In late September 2009, Rock Ridge Music sought to “remind” everyone that the Cherry Poppin’ Daddies are still around by releasing two albums simultaneously.

One album, Susquehanna, was originally released in 2008 via the band’s website. The second release, the oft-dreaded compilation album, is entitled Skaboy JFK: The Skankin’ Hits Of The Cherry Poppin’ Daddies — a name that causes some confusion with non-CPD fans, many of whom have to question the title. The argument consists of little more than a quip about the band’s best-known mainstream effort, “Zoot Suit Riot,” and is usually followed by a scoff and/or a headshake courtesy the more devout CPD fan.

Indeed, a good decade before “Zoot Suit Riot” was played to death on the radio, the Cherry Poppin’ Daddies were making a name for themselves in the Northwest music scene.

Their performance pieces — featuring half-nude female dancers and phallic props — were branded as “pornographic” by many, and resulted in a number of death threats from the community.

Their music, however, was undeniable — and the band went on to perform nationwide. Skaboy JFK: The Skankin’ Hits Of The Cherry Poppin’ Daddies contains twelve hits dating back to 1994. In a nutshell, the songs contained on Skaboy JFK sound like every other modern ska track I’ve ever heard: repetitive and forgettable. Perhaps I would appreciate the music more if I wore baggy khakis, newsboy caps, and polo shirts on a regular basis. But I don’t. So there.

Susquehanna, the other (older) album is the better of the two. The album houses thirteen tracks that manage to muddle up a variety of Latin-based sounds, mixed with the jazz/swing/rock/ska genres that the band is best known for. A concept album without the whole “concept” part, CPD frontman Steve Perry (no, for the thousandth time, not the guy from Journey!) drew his inspiration for the album from Jean-Luc Godard’s film Pierrot Le Fou, and the various emotions expressed in that film (“remorse, guilt, and nihilism,” as Perry himself describes it) are reflected here.

Susquehanna is without a doubt the more ambitious and pretentious album of the two.
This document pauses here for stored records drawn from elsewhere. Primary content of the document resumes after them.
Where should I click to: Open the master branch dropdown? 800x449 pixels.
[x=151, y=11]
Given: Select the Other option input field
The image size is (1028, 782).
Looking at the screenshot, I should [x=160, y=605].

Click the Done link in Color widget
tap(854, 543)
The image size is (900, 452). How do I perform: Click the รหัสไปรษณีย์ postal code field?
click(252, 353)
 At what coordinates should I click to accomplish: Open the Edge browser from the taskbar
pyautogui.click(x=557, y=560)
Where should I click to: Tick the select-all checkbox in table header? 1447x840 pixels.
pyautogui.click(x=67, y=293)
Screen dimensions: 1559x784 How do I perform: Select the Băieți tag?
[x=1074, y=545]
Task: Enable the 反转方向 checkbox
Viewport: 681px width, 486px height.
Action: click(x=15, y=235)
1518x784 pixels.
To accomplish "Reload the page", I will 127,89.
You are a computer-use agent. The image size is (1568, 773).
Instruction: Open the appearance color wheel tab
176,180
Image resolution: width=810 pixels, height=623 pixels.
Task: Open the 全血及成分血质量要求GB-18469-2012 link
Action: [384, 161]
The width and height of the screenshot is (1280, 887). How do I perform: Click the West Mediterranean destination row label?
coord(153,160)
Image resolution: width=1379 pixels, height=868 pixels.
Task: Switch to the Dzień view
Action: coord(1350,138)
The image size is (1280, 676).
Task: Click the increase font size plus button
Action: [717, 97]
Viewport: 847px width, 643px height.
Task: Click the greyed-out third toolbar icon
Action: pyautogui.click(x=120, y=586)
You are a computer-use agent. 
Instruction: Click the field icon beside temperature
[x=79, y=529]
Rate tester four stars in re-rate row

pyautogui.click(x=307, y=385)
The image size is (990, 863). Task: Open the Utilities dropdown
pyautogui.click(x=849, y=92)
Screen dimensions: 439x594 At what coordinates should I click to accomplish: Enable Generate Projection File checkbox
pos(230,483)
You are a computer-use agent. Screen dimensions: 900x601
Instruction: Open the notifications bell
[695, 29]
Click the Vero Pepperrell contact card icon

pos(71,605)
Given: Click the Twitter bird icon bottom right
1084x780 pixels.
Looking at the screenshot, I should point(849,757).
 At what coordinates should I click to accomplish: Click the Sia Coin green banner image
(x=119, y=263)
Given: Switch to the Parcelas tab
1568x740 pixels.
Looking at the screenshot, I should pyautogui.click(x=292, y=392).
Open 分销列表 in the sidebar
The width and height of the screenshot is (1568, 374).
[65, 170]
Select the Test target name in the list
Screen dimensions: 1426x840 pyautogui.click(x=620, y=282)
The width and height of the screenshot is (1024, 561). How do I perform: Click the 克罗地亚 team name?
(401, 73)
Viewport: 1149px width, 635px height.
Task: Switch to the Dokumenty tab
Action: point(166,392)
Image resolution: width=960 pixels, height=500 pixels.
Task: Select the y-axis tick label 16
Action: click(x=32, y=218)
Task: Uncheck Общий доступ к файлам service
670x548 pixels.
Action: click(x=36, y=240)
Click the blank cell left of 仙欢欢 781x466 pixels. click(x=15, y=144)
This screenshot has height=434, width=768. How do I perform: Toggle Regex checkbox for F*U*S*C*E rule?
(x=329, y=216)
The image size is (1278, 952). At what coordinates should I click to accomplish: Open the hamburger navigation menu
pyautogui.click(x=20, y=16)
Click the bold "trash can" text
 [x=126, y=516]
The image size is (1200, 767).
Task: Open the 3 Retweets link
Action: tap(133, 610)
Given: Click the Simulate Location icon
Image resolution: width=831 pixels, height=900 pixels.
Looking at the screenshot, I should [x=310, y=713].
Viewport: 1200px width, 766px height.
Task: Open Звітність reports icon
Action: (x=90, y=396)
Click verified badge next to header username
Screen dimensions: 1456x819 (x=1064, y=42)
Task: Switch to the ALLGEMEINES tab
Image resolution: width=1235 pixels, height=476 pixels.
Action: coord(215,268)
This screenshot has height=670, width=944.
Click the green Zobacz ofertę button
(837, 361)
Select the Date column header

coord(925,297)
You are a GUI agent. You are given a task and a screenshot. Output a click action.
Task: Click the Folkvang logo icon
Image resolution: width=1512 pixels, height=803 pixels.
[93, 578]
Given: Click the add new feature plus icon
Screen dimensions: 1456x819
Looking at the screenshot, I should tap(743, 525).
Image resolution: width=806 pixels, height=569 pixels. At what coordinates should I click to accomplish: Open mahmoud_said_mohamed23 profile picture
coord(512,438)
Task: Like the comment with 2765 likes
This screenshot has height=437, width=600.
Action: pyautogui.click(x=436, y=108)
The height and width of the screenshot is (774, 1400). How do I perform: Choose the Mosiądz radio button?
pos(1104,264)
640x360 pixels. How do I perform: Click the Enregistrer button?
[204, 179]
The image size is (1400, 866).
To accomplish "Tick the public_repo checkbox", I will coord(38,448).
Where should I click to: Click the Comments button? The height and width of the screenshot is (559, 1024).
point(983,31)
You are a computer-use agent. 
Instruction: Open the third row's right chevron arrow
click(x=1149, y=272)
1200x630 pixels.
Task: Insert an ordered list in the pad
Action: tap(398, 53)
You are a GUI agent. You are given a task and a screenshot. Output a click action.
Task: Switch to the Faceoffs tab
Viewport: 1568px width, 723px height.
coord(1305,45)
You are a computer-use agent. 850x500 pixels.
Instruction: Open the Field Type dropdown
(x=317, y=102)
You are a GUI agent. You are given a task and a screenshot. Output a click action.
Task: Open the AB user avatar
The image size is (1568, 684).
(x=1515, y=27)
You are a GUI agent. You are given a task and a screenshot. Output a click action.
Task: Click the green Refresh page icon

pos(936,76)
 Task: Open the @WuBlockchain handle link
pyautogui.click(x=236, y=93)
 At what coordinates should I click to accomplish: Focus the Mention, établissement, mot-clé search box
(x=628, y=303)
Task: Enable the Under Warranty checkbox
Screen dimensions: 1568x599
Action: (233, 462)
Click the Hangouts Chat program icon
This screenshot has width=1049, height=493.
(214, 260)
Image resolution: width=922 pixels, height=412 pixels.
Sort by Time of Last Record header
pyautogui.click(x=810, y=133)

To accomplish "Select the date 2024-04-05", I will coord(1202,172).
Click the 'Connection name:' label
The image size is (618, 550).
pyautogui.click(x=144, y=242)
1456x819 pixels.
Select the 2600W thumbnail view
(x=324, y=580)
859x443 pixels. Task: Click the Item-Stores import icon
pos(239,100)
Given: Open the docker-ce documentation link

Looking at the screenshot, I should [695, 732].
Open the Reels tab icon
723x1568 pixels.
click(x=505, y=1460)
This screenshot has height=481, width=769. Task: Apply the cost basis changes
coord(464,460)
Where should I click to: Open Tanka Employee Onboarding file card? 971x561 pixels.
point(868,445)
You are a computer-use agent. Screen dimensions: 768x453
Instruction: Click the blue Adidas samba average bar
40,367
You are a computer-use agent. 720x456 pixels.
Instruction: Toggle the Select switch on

Nonetheless, I found it more appealing than Skaboy JFK: The Skankin’ Hits Of The Cherry Poppin’ Daddies. I’m not a big fan of modern ska, in case you haven’t already figured that out. I prefer the swankin’ tunes of the Cherry Poppin’ Daddies over their Skankin’ ones. But, in the long run, I’m sure the more longtime and diehard CPD fans will probably prefer the compilation album.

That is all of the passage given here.